Special Report: How Virtual Ed. Companies Influence Policy

By guest blogger Mike Bock


A new report from The Portland Press Herald (Maine) delivered a scathing take on virtual schools and Maine’s educational policy, shedding light on the industry’s lobbying efforts and close ties with educational policy group Foundation for Excellence in Education.

Reporter Colin Woodard suggested that virtual education companies have supplied policy advice and legislation to Education Commissioner Stephen Bowen and Gov. Paul LePage, who issued an executive order advocating a number of pro-digital learning policies on February 1.
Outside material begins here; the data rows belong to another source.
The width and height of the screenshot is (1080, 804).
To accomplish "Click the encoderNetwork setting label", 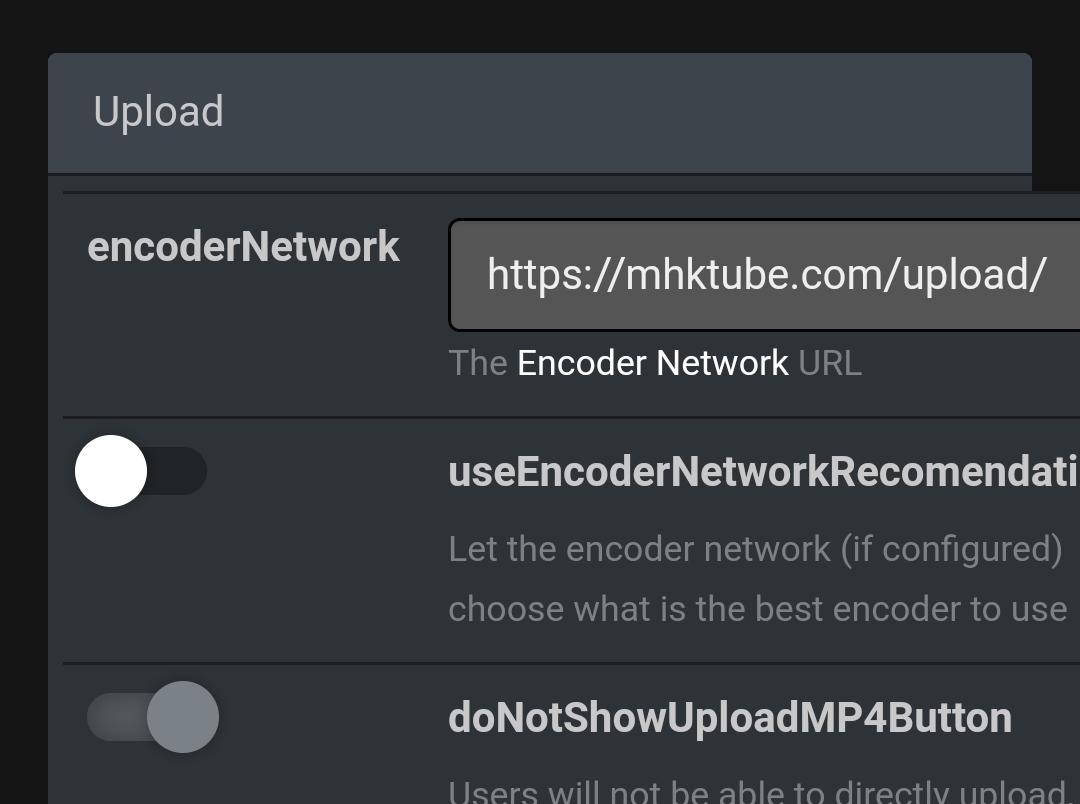I will (244, 246).
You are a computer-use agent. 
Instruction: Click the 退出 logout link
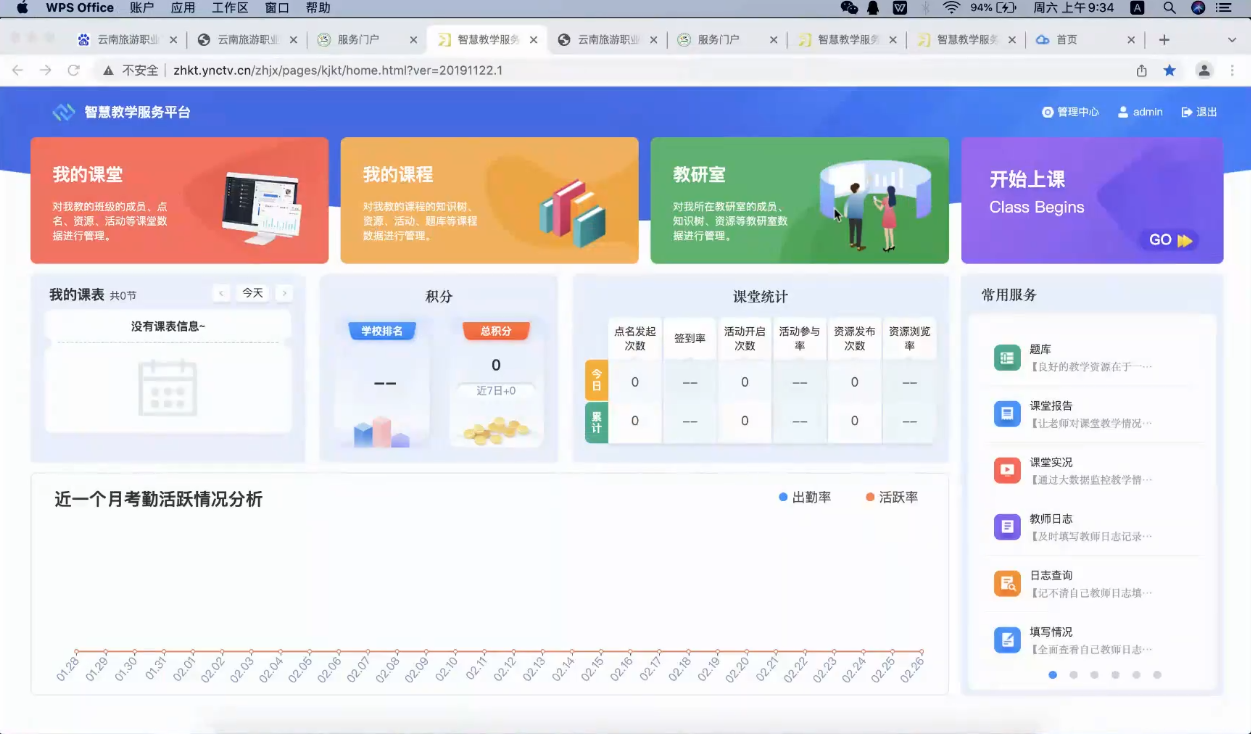pyautogui.click(x=1200, y=112)
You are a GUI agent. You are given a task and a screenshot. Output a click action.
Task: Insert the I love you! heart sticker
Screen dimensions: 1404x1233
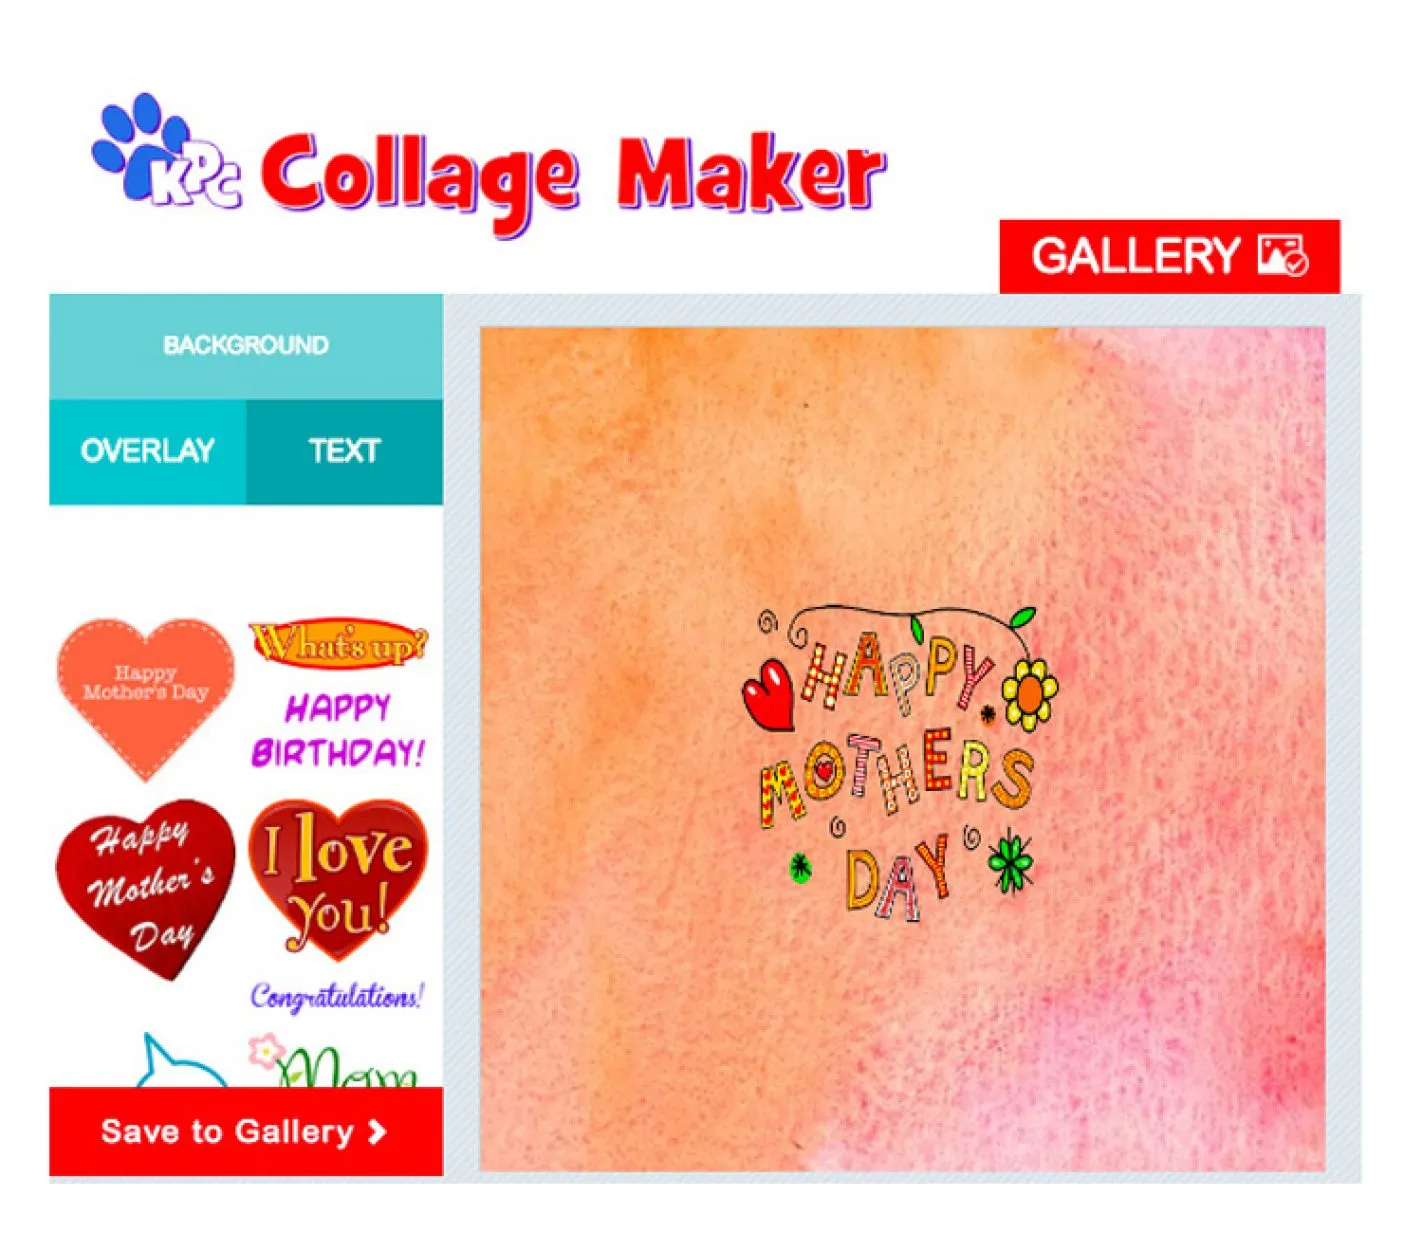point(338,876)
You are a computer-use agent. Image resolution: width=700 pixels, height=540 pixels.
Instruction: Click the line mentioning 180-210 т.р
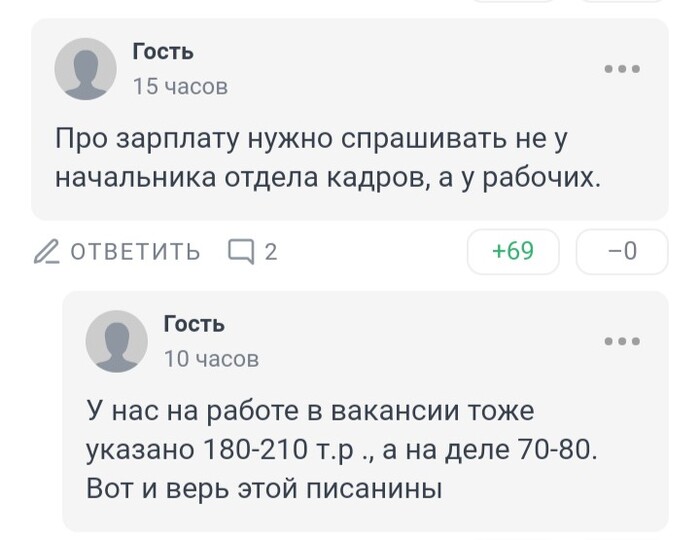(342, 450)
According to the Press Herald, virtual education companies such as K12 Inc. and Connections Learning are influencing policy by giving money to the American Legislative Exchange Council and the Foundation for Educational Excellence, which then draft bills for Maine’s legislature and recommend policy for Stephen Bowen. In addition, the article identifies Patricia Levesque, the executive director of the Foundation for Excellence in Education, as the owner of a private firm which lobbies Florida officials on behalf of digital education company Blackboard Connect. The article suggests that the partnership would be considered a conflict of interest, since companies stand to benefit from new laws that make virtual education funding a priority.
Bowen rejected the criticism, telling the paper that he only took advice from the American Legislative Exchange Council and the Foundation for Educational Excellence, and policy decisions ultimately rest on the state’s legislature:

“Lots and lots of people are involved in public policy, and at the end of the day, the ideas are what matters, and I have to have good ideas when I am standing downstairs at the (State House’s) education committee,” Bowen said. “Our job as policymakers is to take ideas from wherever they come from and throw them against the wall and see what they can do.”
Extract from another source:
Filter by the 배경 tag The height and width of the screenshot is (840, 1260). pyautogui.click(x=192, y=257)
My colleague Jason Tomassini has written extensively on the increased scrutiny that virtual learning companies like K12 Inc. are now facing. The company wrote in its 2011 annual report that state-level lobbying is necessary to fight “harmful” legislation “aggravated by negative media.”
But as the Portland Press Herald reported, critics see the situation much differently:

“One of the striking things about these reforms is the extent to which they remove control of the schools from democratic governance and turn them over to corporate decisionmaking and appointed bodies,” says Alex Molnar, research professor at the University of Colorado at Boulder’s National Education Policy Center. “Education policy is now being made to some degree by people who have a financial stake in what they are making policy about.”
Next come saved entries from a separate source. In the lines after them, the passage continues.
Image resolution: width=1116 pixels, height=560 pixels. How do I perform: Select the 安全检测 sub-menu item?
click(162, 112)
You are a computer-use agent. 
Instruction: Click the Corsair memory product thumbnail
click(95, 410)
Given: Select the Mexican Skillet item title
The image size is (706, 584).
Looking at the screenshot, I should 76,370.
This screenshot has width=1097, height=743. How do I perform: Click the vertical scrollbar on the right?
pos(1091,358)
Bowen later responded to the allegations in an op-ed in the Press Herald, by saying state legislators on both sides of the political spectrum routinely seek the assistance of outside groups when developing policy and legislation. You can read Bowen’s response here.
My colleague Katie Ash wrote that legislation passed in 2011 in Maine paved the way for full-time online learning options by allowing the creation of charter schools, including virtual charters. As of March, no charter schools have been approved by the State Charter School Commission.